• **Task description**
From the line containing "The image size is (181, 400)." to the final line of the entries, copy each line exactly. Pictures stay out.

• **Dataset records**

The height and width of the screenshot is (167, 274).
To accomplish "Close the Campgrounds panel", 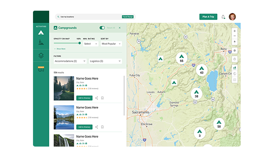I will pyautogui.click(x=120, y=28).
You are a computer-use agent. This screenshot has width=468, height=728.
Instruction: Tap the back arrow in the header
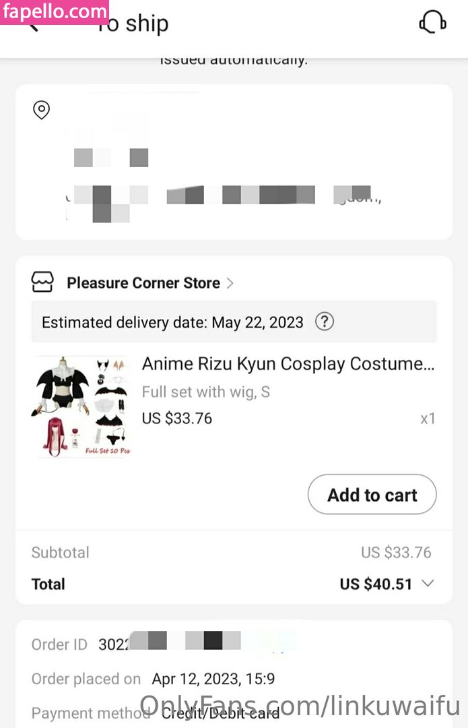point(32,27)
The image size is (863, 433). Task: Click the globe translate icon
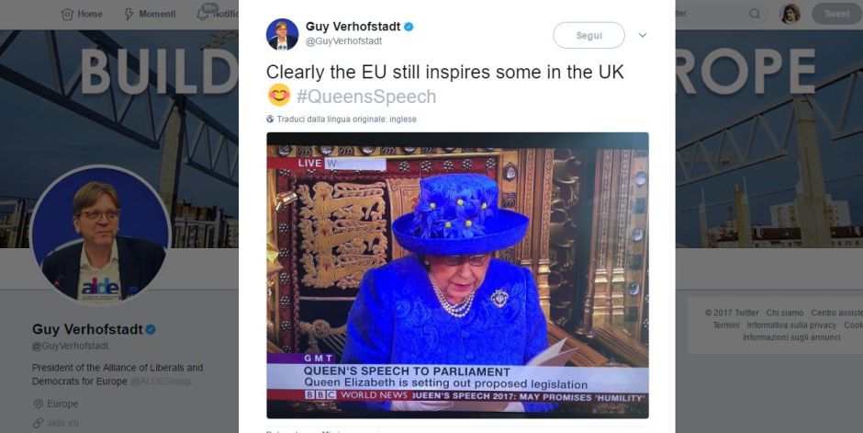coord(270,120)
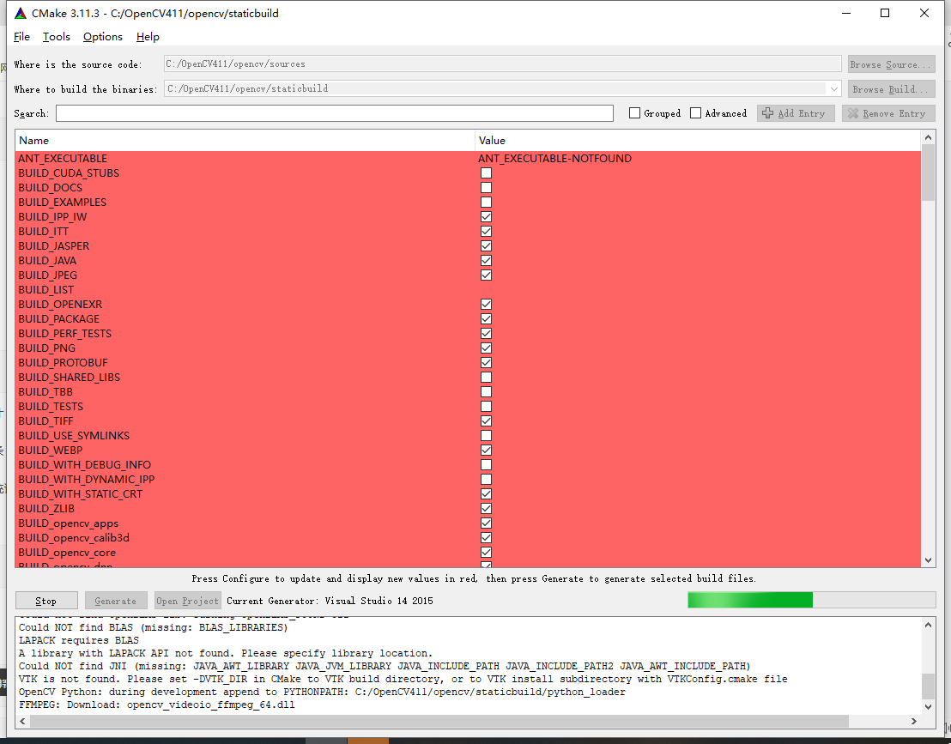Enable the Advanced checkbox
The height and width of the screenshot is (744, 951).
694,112
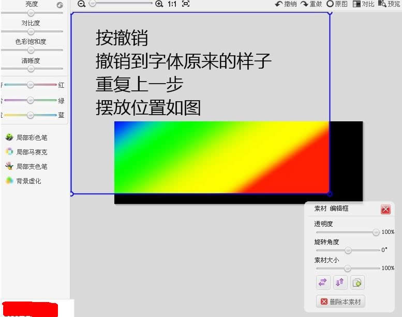Click the 删除本素材 button
This screenshot has width=402, height=317.
(340, 302)
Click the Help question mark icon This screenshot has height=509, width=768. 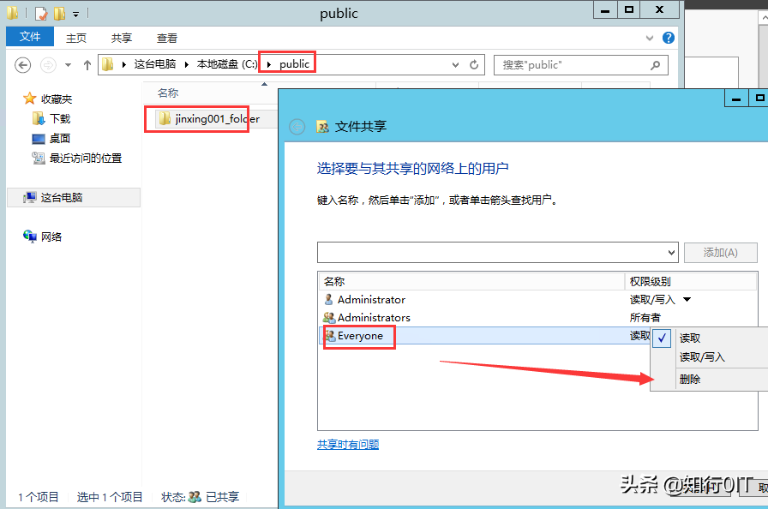coord(668,37)
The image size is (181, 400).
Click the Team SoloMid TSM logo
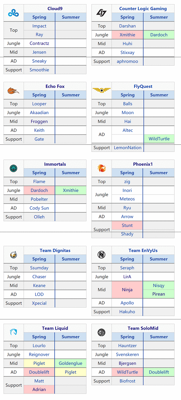101,332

• **Problem solution**
The image size is (181, 400).
Click the Team SoloMid TSM logo
101,332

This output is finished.